Sessions told reporters that analysts have demonstrated a link between marijuana legalization and crime, despite the destruction of black markets brought about by the move.
“We’re seeing real violence around that,” he said, according to Politico. “Experts are telling me there’s more violence around marijuana than one would think and there’s big money involved.”
The Attorney General did not cite which experts he had been speaking to, according to the Politico report. But he claimed the violence was linked to industry “strong-arm tactics.”
“You can’t sue somebody for drug debt,” Sessions said.
Numerous studies have found no link whatsoever between cannabis legalization and violent crime. Months after Colorado enacted legalized recreational use in 2014, the Denver Police Department reported a quarterly drop in violent crime and property crime.

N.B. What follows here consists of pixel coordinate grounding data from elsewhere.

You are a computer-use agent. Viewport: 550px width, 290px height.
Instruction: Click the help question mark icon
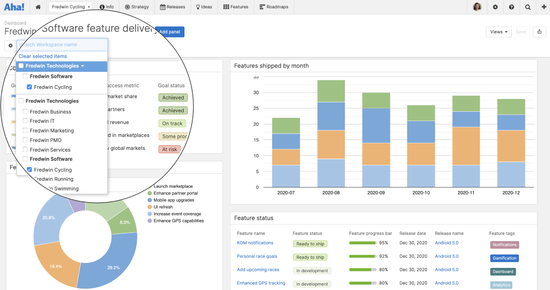pos(511,7)
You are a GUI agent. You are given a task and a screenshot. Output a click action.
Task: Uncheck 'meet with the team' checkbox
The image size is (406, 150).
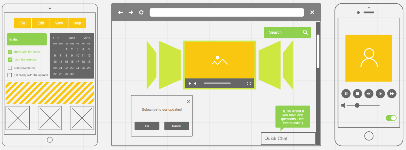coord(10,52)
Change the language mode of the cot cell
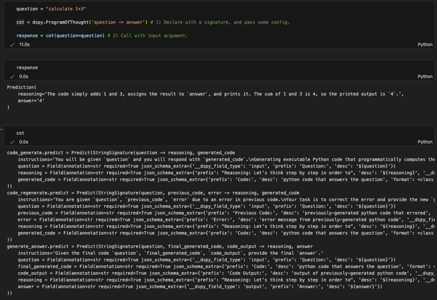 425,142
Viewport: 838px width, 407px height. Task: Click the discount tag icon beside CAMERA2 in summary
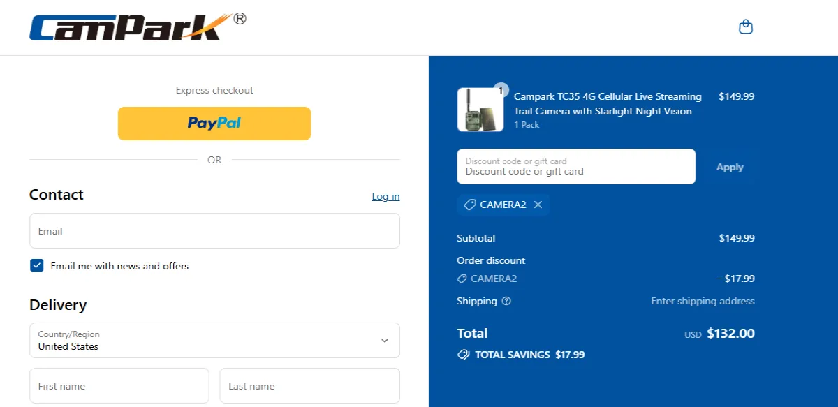462,279
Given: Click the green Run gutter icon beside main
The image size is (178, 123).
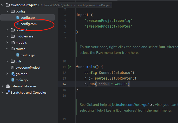Looking at the screenshot, I should tap(69, 67).
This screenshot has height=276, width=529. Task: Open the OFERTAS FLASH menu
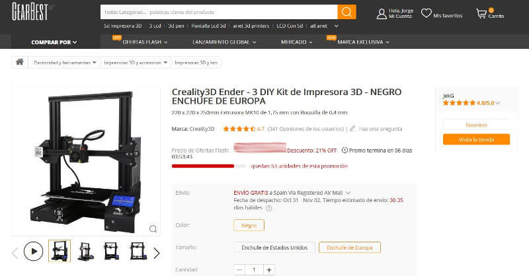pyautogui.click(x=145, y=42)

Pro-legalization advocates reacted to the remarks by noting how Sessions’ claims about mob tactics actually make the case against War on Drugs-style policies.
“By talking about marijuana and violence, the Attorney General is inadvertently articulating the strongest argument that exists for legalization,” Marijuana Majority chair Tom Angell said, according to The Huffington Post. “The only connection between marijuana and violence is the one that exists when illegal sellers battle it out for profits in the black market.”

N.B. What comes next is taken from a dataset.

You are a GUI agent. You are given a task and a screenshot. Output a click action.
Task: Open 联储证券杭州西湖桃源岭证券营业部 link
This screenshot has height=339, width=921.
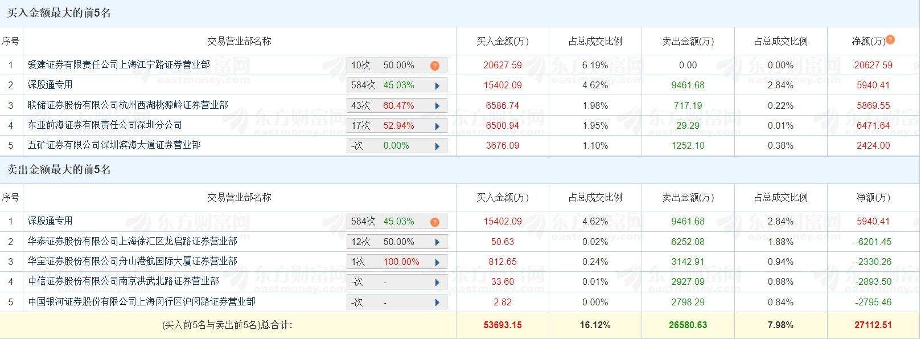pyautogui.click(x=128, y=105)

The comments came the same day that Sessions dismissed Obama-era Justice Department studies on systemic abuses committed by police in Chicago and Ferguson, Mo. The Attorney General claimed the reports were “pretty anecdotal and not so scientifically based.”

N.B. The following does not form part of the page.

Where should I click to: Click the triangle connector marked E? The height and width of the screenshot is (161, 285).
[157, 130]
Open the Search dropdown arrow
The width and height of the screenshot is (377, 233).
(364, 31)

“You have 800,000 police in America. Imagine a city of 800,000 people,” Sessions said. “There’s going to be some crime in it, some people are going to make errors.”
The study on Chicago, which was based on thousands of interviews and thousands of records covering half of a decade, concluded that the department had “systematic deficiencies,” and engaged in “racially discriminatory conduct.”
Black residents of Ferguson, the Justice Department concluded, suffered disproportionately under “nearly every aspect of Ferguson’s law enforcement system.” The study also found Ferguson cops “focus on revenue rather than public safety needs.”
Despite Sessions’ personal dislike of marijuana legalization, the policy has ballooned in popularity over the past decade. In October 2016, 57 percent of Americans told Pew Research that they backed full legalization—roughly the percentage of Americans that had said they were in favor of prohibition, in 2006.
Sessions did not make any such claims about ties between marijuana and violence during his confirmation hearing last month. He has a long history of hitting out at cannabis legalization, claiming last year, for example, that “good people don’t smoke marijuana.”